The advances in electronic communication and computation have enabled the ubiquity of Cyber-Physical Systems (CPS): digital systems that regulate and control all sorts of physical processes, such as chemical reactors, water distribution and power networks. These systems require the timely communication of sensor measurements and control actions to provide their prescribed functionalities. Event-triggered control (ETC) techniques, which communicate only when needed to enforce performance, have attracted attention as a mean to reduce the communication traffic and save energy on (wireless) networked control systems (NCS). However, despite ETC’s great communication reductions, the scheduling of the aperiodic and largely unpredictable traffic that ETC generates remains widely unaddressed – hindering its true potential for energy and bandwidth savings.
To address this problem, in project the SENTIENT we are investigating the following scientific challenges:
- the construction of models for ETC’s communication traffic;
- the design of schedulers based on such models guaranteeing prescribed performance levels.

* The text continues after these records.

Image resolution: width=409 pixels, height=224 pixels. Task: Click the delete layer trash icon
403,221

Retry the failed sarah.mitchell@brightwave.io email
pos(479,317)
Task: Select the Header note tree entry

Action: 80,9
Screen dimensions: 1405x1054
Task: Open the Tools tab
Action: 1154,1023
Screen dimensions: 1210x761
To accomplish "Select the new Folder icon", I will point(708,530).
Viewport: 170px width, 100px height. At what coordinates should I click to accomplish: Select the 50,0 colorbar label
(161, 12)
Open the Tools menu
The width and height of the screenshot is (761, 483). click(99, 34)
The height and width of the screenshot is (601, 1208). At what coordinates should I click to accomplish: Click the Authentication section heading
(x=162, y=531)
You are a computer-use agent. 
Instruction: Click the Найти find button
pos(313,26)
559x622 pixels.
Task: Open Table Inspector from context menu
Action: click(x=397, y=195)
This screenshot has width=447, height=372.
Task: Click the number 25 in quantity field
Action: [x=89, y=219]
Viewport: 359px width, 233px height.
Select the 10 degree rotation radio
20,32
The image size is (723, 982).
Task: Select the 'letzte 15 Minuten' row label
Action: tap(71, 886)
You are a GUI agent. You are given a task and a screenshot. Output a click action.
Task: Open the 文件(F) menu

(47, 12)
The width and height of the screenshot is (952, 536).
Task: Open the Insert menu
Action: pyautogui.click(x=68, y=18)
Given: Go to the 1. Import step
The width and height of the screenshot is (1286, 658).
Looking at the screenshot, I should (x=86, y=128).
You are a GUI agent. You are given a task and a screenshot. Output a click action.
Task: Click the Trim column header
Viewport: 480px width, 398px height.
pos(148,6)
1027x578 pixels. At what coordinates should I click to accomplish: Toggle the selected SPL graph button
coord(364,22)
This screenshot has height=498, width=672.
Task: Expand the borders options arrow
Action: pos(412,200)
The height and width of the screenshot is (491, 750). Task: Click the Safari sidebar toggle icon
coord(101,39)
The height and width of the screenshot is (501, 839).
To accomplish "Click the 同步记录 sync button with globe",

To reach these goals, we are employing methods at the cross-roads between theoretical computer science, control systems and communications engineering. We follow a two step approach:
- modeling as timed-priced-game-automata (TPGA) the timing of communications of event-triggered control systems;
- solving games over TPGAs to prevent data communication collisions and ensure prescribed performances for the control tasks.
The project’s most practical objective is to produce algorithms facilitating the efficient implementation of control loops over shared communication resources, and increasing the energy efficiency of wireless NCS.The advances will be demonstrated on automotive and wireless water-distribution control applications, showcasing the potential economic impact from the reduction of implementation and maintenance costs on CPSs.